F6 – Percentage month to month change for Shorts/Northeast.

The graph illustrates tighter cohesion among the plotted coordinates for Shorts/Northeast, which corresponds to a PPMCC closer to 1 of .630043.

Vests/Northeast demonstrates yet another type of PPMCC. The first two values we’ve seen are positive numbers, stating that the x and y values go up and down together. However, the negative number of -.787172 suggests a rather high correlation, but an inverse relationship:

F7 – Inverse relationship for Vests/Northeast.

Notice the line points downwards. This means that when the Internet sales for Vests goes up, the Reseller sales for the Northeast goes down, and vice-versa. These relationships can be much more interesting than the ones where the trend lines goes up, sort of like a lever.

So what’s the big deal? The ideal end product is a “correlation web”, if you will, of any relationship in our cube. What are the levers we can pull that could result in a certain effect? How does one’s good fortune mean another’s bad fortune? This correlation web is the intelligence that can lead to applications providing novel solutions to problems. F8 shows an example of a correlation web that can help to troubleshoot poorly performing cubes:

F8 – Factors affecting optimal aggregation design.

Think of a correlation web as the logical brain and a data warehouse as the data gathered from a wide range of senses. Without the logical cause and effect capabilities of the brain, data is just data.

Note on correlation versus cause and effect: Strictly speaking, all of the relationships discovered in this manner are correlations. This technique simply points out values that seem to behave similarly over time, but no causation has been proven.


Implementing this ability to discover correlations begins with downloading this MDX and pasting it into a cube’s MDX script. The [Month Range] set and the [MEASURES].[MeasureX] and [MEASURES].[MeasureY] objects need to be set too the appropriate equivalents in your cube.

The calculations are designed for 2-dimensional analysis; no more, no less. Meaning, if you’re using the BIDS/SSMS cube browser, you’ll get errors when only one Axis has been specified. But it should work once you specify both the ROWS and COLUMNS axis.

Also please be wary of pushing the boundaries. There are a lot of things that can cause it to not work. For example, removing the [All] member. In the example I used simple attribute hierarchies and SUM measures.

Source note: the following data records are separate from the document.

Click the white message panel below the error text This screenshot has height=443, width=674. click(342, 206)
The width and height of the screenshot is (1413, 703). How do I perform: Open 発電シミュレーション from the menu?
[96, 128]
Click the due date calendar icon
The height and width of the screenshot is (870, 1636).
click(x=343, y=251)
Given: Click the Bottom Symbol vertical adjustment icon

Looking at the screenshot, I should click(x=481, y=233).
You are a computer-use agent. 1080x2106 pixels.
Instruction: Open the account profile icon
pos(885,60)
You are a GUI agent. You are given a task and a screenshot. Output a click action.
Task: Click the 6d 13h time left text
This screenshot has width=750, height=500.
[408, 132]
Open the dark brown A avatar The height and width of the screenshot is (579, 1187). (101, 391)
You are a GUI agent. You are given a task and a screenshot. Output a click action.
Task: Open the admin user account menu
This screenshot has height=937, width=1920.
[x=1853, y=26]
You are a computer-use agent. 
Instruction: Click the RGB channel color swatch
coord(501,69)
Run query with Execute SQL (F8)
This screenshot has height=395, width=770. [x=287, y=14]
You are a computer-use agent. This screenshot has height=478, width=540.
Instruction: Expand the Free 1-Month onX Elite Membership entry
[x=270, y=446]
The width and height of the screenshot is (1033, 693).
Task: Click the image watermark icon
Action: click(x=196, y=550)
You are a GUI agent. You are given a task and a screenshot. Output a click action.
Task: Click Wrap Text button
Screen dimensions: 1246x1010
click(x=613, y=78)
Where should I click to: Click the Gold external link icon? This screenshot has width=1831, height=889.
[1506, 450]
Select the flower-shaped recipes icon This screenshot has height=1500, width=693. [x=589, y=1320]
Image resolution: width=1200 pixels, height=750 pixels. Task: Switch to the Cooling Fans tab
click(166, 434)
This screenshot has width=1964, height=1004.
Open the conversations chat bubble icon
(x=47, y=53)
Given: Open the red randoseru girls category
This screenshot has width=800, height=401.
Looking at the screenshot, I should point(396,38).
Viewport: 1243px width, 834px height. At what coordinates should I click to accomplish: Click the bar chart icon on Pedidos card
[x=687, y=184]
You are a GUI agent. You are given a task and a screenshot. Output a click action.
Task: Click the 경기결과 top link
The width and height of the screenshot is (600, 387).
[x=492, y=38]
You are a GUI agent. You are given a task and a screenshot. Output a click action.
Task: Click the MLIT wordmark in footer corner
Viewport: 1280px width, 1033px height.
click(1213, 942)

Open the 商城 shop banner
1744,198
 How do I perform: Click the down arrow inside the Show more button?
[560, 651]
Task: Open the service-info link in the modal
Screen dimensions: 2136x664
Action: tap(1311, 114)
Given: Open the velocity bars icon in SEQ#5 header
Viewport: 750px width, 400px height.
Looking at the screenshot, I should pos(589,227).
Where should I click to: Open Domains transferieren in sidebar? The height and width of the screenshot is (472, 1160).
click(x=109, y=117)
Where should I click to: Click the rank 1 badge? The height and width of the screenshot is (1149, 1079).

The MDX script also includes my attempts to recreate the CORRELATE function. The reason I did this is because we’re really scratching the surface of what we can do to find relationships in our data. I wanted to do a little proof of concept to test the performance and feasibility of implementing other correlation techniques.

As for performance, naturally the native CORRELATE function is faster, but the manual approach isn’t too bad. The slew of sigmas (Σ – ie sums) in the PPMCC formula is sort of a signal that this is a job for OLAP. F9 shows the factors for that PPMCC equation:

F9 – MDX for the PPMCC factors.

Notice that the measures in F9 are hidden as well as those in F2 and F3. These calculated measures are irrelevant outside the use of the [r] measure. I also use an “E” in place of the Σ character.

F10 shows the “maual” [r] calculation:

F10 – PPMCC formula

That doesn’t look so bad, does it? I hope the notion of looking at correlation measures is at least intriguing and leads you to think about moving beyond just measuring figures and using OLAP to spell out relationships for you.

Lastly, I’d like to insert one sort of related piece of advice. Run as fast as you can when someone tells you something isn’t valid because no one has ever asked for it. I don’t think there are many BI people who find that sentiment very attractive.